/---

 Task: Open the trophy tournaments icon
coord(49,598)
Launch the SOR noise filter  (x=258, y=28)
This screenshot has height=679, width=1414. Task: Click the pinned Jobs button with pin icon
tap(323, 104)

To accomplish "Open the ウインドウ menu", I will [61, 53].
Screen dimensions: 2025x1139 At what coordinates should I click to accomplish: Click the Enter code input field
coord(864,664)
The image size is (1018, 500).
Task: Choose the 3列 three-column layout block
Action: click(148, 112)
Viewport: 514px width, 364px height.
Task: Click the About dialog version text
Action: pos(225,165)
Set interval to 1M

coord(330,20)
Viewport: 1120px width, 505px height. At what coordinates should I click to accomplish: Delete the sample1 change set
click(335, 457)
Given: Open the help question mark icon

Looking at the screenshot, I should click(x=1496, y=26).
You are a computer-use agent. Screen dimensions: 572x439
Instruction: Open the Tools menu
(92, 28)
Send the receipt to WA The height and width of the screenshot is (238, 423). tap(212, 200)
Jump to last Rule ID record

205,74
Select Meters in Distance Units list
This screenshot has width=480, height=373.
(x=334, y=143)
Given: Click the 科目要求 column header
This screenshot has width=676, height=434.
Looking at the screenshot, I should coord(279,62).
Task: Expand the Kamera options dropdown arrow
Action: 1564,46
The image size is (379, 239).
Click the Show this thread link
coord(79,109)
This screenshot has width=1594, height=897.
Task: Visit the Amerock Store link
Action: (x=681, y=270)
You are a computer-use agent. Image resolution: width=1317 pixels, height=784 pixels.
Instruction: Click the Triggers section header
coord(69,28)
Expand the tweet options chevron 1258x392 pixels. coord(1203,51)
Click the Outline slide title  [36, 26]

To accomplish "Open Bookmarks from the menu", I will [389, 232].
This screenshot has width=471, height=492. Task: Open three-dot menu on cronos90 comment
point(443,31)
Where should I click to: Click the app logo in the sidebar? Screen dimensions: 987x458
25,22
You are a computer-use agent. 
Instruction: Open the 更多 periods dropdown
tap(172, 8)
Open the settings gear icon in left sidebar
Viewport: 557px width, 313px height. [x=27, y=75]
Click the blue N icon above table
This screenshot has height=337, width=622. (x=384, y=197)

\---

What to produce:
In the data above, find each line that has the word "agent" and copy it out.

Result of the exercise:
You are a computer-use agent. Screen dimensions: 572x439
You are a computer-use agent. Image resolution: width=1317 pixels, height=784 pixels.
You are a computer-use agent. 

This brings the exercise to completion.